The Department of Defense announced today the death of a soldier who was supporting Operation Enduring Freedom. He died Jan. 7 of wounds suffered when his vehicle struck an improvised explosive device in Laghar Juy, Afghanistan.
Sgt. James K. Healy, seen here in his Hesperia High School yearbook photo, was killed by a roadside bomb Monday in Afghanistan.
Army Sgt. James K. Healy was laid to rest in a quiet ceremony on Thursday.
Healy, 25, was a 2000 Hesperia High School graduate and a member of the 703rd Explosive Ordnance Disposal Detachment based out of Fort Knox, Kentucky.
The 703rd locates, recovers and dismantles improved explosive devices (IEDs), similar to the bomb squad of a metropolitan police department. Healy died from injuries from an IED blast, when the Humvee he was in triggered a concealed roadside bomb while on his way to disable an IED in Laghar Juy, Afghanistan on January 7. He died while receiving treatment at Jalalabad Airfield later.
He is survived by a wife and a 13-month-old son.
Healy was buried in a private ceremony in Orange County on Thursday.
In contrast, the other soldier to die from wounds inflicted by that IED, Maj. Michael L. Green, was buried in a very public way on Saturday, January 19. Thousands of people lined the streets of Gautier and Biloxi, Mississippi, along the funeral route as Green's body was carried to Biloxi National Cemetery.

Source material:

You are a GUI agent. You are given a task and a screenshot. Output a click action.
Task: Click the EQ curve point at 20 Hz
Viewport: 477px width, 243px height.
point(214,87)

Actions to take:
(a) According to the report on Sgt. James K. Healy, which unit was he a member of?
(b) From the report on Sgt. James K. Healy, set down the passage that opens with the words containing "Healy was buried" and closes with "Biloxi National Cemetery.".
The listing is separate material from the report on Sgt. James K. Healy.

Solved problems:
(a) He was a member of the 703rd Explosive Ordnance Disposal Detachment, based out of Fort Knox, Kentucky.

(b)
Healy was buried in a private ceremony in Orange County on Thursday.
In contrast, the other soldier to die from wounds inflicted by that IED, Maj. Michael L. Green, was buried in a very public way on Saturday, January 19. Thousands of people lined the streets of Gautier and Biloxi, Mississippi, along the funeral route as Green's body was carried to Biloxi National Cemetery.